Choć przez lata to Zenek był jedynym znanym Martyniukiem, od pewnego czasu zainteresowaniem ze strony mediów cieszy się także jego syn. Wszystko za sprawą wyjątkowo buńczucznej natury Daniela. 31-latek zasłynął między innymi robieniem awantur i słabościom do używek oraz publicznym oczernianiem byłej już żony i matki swojej córki.
Choć w obliczu rozwodu Daniela i Eweliny uwag w tym temacie nie szczędziła zaangażowana w spór syna i byłej synowej Danuta Martyniuk, sam król "disco polo" starał się nie zabierać głosu. Zapewne bał się, by jakiekolwiek ferowanie wyroków odbiło się na jego koncertach i gigantycznych zarobkach.
Mimo że muzyk nie komentuje ostatnich wybryków zarówno niedojrzałego syna, jak i charakternej żony, nie ma wątpliwości, że bardzo przeżywa to, co dzieje się w jego rodzinie. Zaniepokojeni samopoczuciem Zenona są podobno jego przyjaciele i znajomi, którzy martwią się, by 51-latek nie szukał rozwiązania problemów w alkoholu.

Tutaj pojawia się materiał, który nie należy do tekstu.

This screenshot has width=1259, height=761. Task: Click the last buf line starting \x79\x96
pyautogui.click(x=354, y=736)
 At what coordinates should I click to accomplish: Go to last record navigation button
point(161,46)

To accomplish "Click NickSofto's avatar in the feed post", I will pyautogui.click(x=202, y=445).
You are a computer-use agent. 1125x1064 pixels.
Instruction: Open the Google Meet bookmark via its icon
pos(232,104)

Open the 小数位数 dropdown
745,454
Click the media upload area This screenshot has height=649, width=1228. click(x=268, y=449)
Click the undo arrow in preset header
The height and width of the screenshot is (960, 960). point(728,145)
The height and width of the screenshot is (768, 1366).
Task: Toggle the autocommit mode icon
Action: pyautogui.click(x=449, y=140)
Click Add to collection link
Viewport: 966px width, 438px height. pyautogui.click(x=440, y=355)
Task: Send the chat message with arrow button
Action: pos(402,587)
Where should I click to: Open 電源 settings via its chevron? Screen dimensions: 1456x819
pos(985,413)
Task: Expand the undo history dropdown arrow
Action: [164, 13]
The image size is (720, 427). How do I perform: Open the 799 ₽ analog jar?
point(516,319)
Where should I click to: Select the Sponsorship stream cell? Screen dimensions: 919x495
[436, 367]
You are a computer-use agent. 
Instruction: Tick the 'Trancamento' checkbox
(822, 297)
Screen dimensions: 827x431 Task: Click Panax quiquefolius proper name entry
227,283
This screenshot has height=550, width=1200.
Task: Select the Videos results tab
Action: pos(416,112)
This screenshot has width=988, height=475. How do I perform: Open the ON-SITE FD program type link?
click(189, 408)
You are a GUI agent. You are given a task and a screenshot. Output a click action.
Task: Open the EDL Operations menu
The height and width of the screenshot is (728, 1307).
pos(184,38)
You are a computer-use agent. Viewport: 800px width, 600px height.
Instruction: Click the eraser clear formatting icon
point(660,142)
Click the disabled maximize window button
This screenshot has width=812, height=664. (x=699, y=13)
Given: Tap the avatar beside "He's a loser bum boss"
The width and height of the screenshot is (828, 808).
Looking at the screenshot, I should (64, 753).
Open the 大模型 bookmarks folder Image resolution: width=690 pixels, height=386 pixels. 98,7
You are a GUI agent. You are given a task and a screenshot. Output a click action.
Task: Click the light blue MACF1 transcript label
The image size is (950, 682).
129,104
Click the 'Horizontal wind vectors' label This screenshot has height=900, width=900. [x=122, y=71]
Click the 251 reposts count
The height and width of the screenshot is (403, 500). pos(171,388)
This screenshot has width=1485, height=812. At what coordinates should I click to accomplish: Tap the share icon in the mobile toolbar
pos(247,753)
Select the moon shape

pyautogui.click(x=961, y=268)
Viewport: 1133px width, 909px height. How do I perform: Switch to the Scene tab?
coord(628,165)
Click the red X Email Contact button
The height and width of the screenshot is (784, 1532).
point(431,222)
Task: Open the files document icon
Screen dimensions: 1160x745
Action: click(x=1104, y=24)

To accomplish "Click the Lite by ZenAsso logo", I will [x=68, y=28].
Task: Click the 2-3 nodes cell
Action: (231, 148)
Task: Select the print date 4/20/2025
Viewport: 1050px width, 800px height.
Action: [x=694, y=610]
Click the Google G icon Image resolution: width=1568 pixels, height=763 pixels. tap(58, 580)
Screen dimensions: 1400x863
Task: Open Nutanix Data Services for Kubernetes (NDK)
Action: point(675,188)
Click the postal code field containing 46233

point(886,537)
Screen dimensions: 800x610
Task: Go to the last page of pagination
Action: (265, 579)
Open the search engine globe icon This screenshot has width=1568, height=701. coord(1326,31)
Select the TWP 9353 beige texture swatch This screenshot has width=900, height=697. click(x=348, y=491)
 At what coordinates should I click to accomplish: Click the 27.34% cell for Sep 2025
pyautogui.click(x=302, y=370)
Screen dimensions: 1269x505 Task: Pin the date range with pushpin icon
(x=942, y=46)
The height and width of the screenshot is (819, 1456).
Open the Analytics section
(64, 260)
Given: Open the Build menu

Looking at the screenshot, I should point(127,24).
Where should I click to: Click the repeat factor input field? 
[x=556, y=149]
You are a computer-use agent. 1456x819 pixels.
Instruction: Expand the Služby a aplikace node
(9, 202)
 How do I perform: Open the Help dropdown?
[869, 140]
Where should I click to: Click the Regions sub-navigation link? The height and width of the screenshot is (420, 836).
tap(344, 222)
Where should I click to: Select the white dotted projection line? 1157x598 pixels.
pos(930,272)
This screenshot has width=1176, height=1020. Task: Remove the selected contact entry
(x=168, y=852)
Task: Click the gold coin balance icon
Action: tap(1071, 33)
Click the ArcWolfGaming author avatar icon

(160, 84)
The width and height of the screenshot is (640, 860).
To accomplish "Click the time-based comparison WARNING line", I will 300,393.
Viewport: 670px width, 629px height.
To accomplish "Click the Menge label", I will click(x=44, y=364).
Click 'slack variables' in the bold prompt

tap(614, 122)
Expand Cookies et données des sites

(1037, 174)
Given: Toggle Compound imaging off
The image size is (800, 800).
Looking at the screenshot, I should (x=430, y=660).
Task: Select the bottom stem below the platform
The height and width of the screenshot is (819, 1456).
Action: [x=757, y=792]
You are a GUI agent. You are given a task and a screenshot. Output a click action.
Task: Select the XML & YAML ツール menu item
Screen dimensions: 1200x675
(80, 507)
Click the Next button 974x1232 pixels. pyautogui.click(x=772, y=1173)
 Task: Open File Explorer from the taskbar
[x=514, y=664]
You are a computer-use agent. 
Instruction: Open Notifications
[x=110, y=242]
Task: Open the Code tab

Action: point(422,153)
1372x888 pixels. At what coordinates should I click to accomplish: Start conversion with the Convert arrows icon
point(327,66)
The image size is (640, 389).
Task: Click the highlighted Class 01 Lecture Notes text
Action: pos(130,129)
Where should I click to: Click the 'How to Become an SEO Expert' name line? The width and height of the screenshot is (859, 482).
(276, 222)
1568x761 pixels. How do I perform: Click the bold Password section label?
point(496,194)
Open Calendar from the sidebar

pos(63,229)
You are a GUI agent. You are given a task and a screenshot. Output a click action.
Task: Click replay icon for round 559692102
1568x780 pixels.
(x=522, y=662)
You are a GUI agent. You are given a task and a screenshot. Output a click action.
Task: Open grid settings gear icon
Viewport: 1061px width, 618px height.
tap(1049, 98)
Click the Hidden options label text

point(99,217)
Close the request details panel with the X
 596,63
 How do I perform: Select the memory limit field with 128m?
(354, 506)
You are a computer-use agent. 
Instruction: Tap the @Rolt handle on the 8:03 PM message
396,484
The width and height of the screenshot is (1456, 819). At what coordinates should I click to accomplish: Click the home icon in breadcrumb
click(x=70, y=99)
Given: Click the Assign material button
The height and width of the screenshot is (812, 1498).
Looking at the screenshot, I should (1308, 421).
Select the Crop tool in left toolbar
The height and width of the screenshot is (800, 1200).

Zenek jest niezwykle wrażliwy, skrytym niechętnie mówi o tym, co go dręczy. Martwimy się, żeby w chwili słabości nie sięgnął po kieliszek - cytuje osoby z otoczenia Martyniuka Dobry Tydzień.
Strach znajomych artysty wynika z tego, że w przeszłości król disco polo miał problem z alkoholem, który przed laty udało się mu pokonać.
Miejmy nadzieję, że Zenkowi uda się jednak dać upust negatywnym emocjom dzięki muzyce, a nie napojom wyskokowym.